------ Task inputs ------

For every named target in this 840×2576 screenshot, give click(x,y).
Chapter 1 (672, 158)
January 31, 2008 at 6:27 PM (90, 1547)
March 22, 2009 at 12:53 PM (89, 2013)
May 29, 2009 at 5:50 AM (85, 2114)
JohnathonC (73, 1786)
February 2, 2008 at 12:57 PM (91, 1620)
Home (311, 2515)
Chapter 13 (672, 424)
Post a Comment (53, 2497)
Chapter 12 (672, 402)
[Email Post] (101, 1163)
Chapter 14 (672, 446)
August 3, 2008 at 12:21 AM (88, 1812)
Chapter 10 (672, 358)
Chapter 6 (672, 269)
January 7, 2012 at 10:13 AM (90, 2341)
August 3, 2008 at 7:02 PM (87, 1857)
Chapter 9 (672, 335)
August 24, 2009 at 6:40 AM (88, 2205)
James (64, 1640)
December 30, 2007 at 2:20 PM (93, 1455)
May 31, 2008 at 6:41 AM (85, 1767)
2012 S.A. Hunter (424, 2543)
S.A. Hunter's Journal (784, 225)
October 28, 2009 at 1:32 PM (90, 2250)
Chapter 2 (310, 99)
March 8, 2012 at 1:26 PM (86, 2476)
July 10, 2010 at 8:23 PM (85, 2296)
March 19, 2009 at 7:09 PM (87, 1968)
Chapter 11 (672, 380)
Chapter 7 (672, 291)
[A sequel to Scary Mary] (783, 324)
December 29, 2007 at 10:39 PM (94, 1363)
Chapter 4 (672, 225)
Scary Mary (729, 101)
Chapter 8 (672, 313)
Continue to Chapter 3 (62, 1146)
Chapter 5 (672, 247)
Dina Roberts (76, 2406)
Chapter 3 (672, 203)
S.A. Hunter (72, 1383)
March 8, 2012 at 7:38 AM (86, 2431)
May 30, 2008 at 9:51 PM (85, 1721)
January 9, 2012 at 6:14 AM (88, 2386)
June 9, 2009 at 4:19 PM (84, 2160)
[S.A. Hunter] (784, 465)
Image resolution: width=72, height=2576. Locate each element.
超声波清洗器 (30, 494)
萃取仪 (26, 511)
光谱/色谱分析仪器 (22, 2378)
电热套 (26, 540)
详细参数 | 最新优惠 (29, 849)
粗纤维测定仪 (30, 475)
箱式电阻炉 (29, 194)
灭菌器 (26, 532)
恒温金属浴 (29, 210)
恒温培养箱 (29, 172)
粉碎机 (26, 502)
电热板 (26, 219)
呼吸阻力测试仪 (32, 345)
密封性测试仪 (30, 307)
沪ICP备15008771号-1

------

Goal of the exercise — Repeat the data verbatim, line after line, leaving nothing out.

Response box —
For every named target in this 840×2576 screenshot, give click(x,y).
Chapter 1 (672, 158)
January 31, 2008 at 6:27 PM (90, 1547)
March 22, 2009 at 12:53 PM (89, 2013)
May 29, 2009 at 5:50 AM (85, 2114)
JohnathonC (73, 1786)
February 2, 2008 at 12:57 PM (91, 1620)
Home (311, 2515)
Chapter 13 (672, 424)
Post a Comment (53, 2497)
Chapter 12 (672, 402)
[Email Post] (101, 1163)
Chapter 14 (672, 446)
August 3, 2008 at 12:21 AM (88, 1812)
Chapter 10 (672, 358)
Chapter 6 (672, 269)
January 7, 2012 at 10:13 AM (90, 2341)
August 3, 2008 at 7:02 PM (87, 1857)
Chapter 9 (672, 335)
August 24, 2009 at 6:40 AM (88, 2205)
James (64, 1640)
December 30, 2007 at 2:20 PM (93, 1455)
May 31, 2008 at 6:41 AM (85, 1767)
2012 S.A. Hunter (424, 2543)
S.A. Hunter's Journal (784, 225)
October 28, 2009 at 1:32 PM (90, 2250)
Chapter 2 (310, 99)
March 8, 2012 at 1:26 PM (86, 2476)
July 10, 2010 at 8:23 PM (85, 2296)
March 19, 2009 at 7:09 PM (87, 1968)
Chapter 11 (672, 380)
Chapter 7 (672, 291)
[A sequel to Scary Mary] (783, 324)
December 29, 2007 at 10:39 PM (94, 1363)
Chapter 4 (672, 225)
Scary Mary (729, 101)
Chapter 8 (672, 313)
Continue to Chapter 3 (62, 1146)
Chapter 5 (672, 247)
Dina Roberts (76, 2406)
Chapter 3 (672, 203)
S.A. Hunter (72, 1383)
March 8, 2012 at 7:38 AM (86, 2431)
May 30, 2008 at 9:51 PM (85, 1721)
January 9, 2012 at 6:14 AM (88, 2386)
June 9, 2009 at 4:19 PM (84, 2160)
[S.A. Hunter] (784, 465)
Image resolution: width=72, height=2576. Locate each element.
超声波清洗器 (30, 494)
萃取仪 (26, 511)
光谱/色谱分析仪器 (22, 2378)
电热套 (26, 540)
详细参数 | 最新优惠 (29, 849)
粗纤维测定仪 (30, 475)
箱式电阻炉 (29, 194)
灭菌器 (26, 532)
恒温金属浴 (29, 210)
恒温培养箱 (29, 172)
粉碎机 (26, 502)
电热板 (26, 219)
呼吸阻力测试仪 (32, 345)
密封性测试仪 (30, 307)
沪ICP备15008771号-1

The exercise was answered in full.